Main functionality　Generally speaking, the middleware for nomadic network focuses on how to provide continuous connectivity and other services when components move across the structured spaces where handover protocols are often used. In an ad hoc network, the main functionality of the middleware is to provide access to other components during a dynamic change of topology.

Component interaction / design pattern　The component interaction behavior and the design strategy of the middleware share some similarities too for the same kind of network. The middleware for nomadic networks allows the existence of central servers to provide service to other components. Such servers can be fixed and other moving components can always communicate with them. Communication behavior is tied to central servers here. In contrast, the very dynamic change of topology in ad-hoc networks makes such servers not suitable anymore, since the components maybe distributed over a potentially large geographical area. Thus they are unlikely to be able to maintain a permanent communication link to the servers. The favorable component interaction model is also influenced by the network. Synchronous communication paradigms like RPC still can be adapted for nomadic networks, but they do not fit to the ad-hoc network anymore. Ad-hoc networks prefer asynchronous (non-blocking), proximity (geographical space) groups communication, and components most likely interact once they are in close proximity.

Inside these three aspects, we can also observe that space definition and functionality are more general than component interaction.

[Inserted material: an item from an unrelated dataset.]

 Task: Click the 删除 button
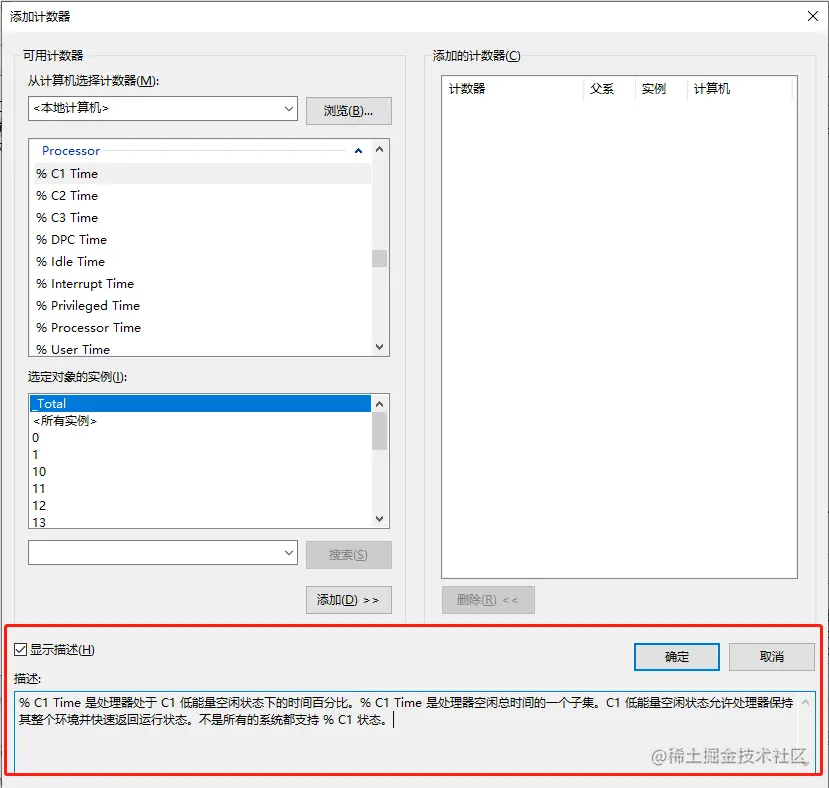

That means, several different middleware platforms use different component interaction design patterns but supports the same space definition and functionality. This is quite natural, since different middleware can be designed for the same class of mobile application, which is normally used in a typical wireless network. Thus, space definition and main functionality are decided by the targeted application and wireless network. At the same time, different middleware platforms can adopt specific component interaction design patterns to deal with the mobility model and realize the functionality.